I think Javascript is a great language. It’s often been misused due to the “view source” thing Jeff’s talking about, but it’s pretty amazing how much people have been able to build with it.

The problem with AJAX Javascript isn’t the language, it’s:
(1) Using AJAX where it doesn’t belong
(2) Poorly written custom javascript code instead of code which runs on well-tested, cross-browser libraries
(3) Most importantly - slow standards implementation by a certain very popular browser. Javascript wasn’t built with AJAX in mind, but the E4X Javascript extension was, and it was published in 2004. Guess which of the major browsers hasn’t implemented it, and has no plans to?

More about E4X here: http://weblogs.asp.net/jgalloway/archive/2005/11/06/429666.aspx

@Jon: It’s funny how several years in, this post still draws attention. Great subjects for discussion never really die !

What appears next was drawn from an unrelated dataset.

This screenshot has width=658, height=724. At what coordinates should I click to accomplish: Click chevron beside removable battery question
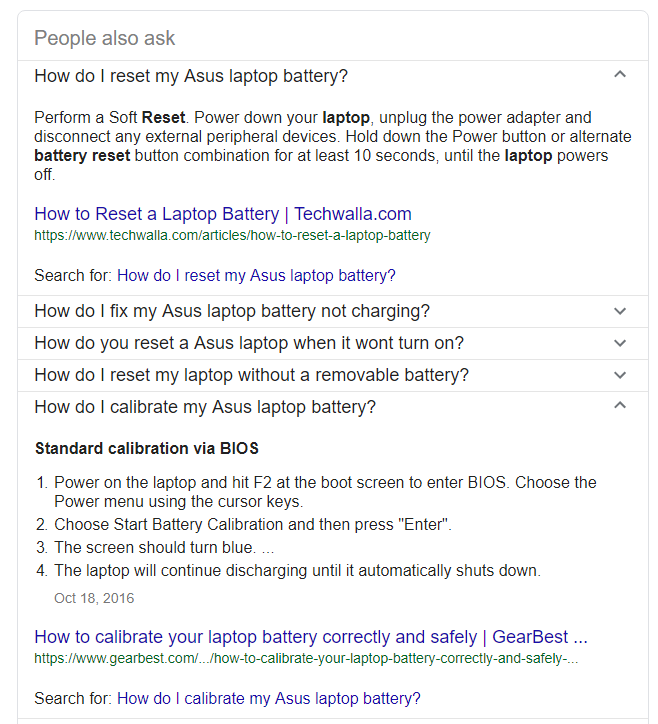620,375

I have to agree with Points #2 and #3 emphatically, but have to go beyond #1, and say that this the area where the most trouble and source of debris on the net is found. The concept of “the long road to rewriting every client application in the world in JavaScript.” is absolutely preposterous. Perhaps it’s some web wingnut’s wet dream ( no offense implied onto that popular typeface, really. ), but put some common sense into it. Sure we’ve got ChromeOS knocking on our door, but the concept that even IT won’t have natively installed applications on the target netbooks is also ludicrious. There always will be native “hard” clients. There will always be the need for “hard” clients.

For anyone who thinks that every desktop or desktop oriented application needs to be web-ified, ask yourself a question. Why, if anything and everything MUST ( or to not be so harsh, should ) be web-based, did everyone bash the darling of mobility that is the iPhone when Apple put off having a native applications sdk for over a year ? Why did they almost immediately start to take out the nails for Palm’s final coffin, when they said they wouldn’t have a native development kit.

Even Google is ushering out an NDK with ( Oooooooo…evil C++, Eewwwww ). Whenever someone speaks in absolutes in this way, about ANY subject, it opens up scrutiny of the rest of the logic behind their argument. “Javascript” ( I know, total misnomer, what can you do ? ) isn’t the savior of programming. No language is.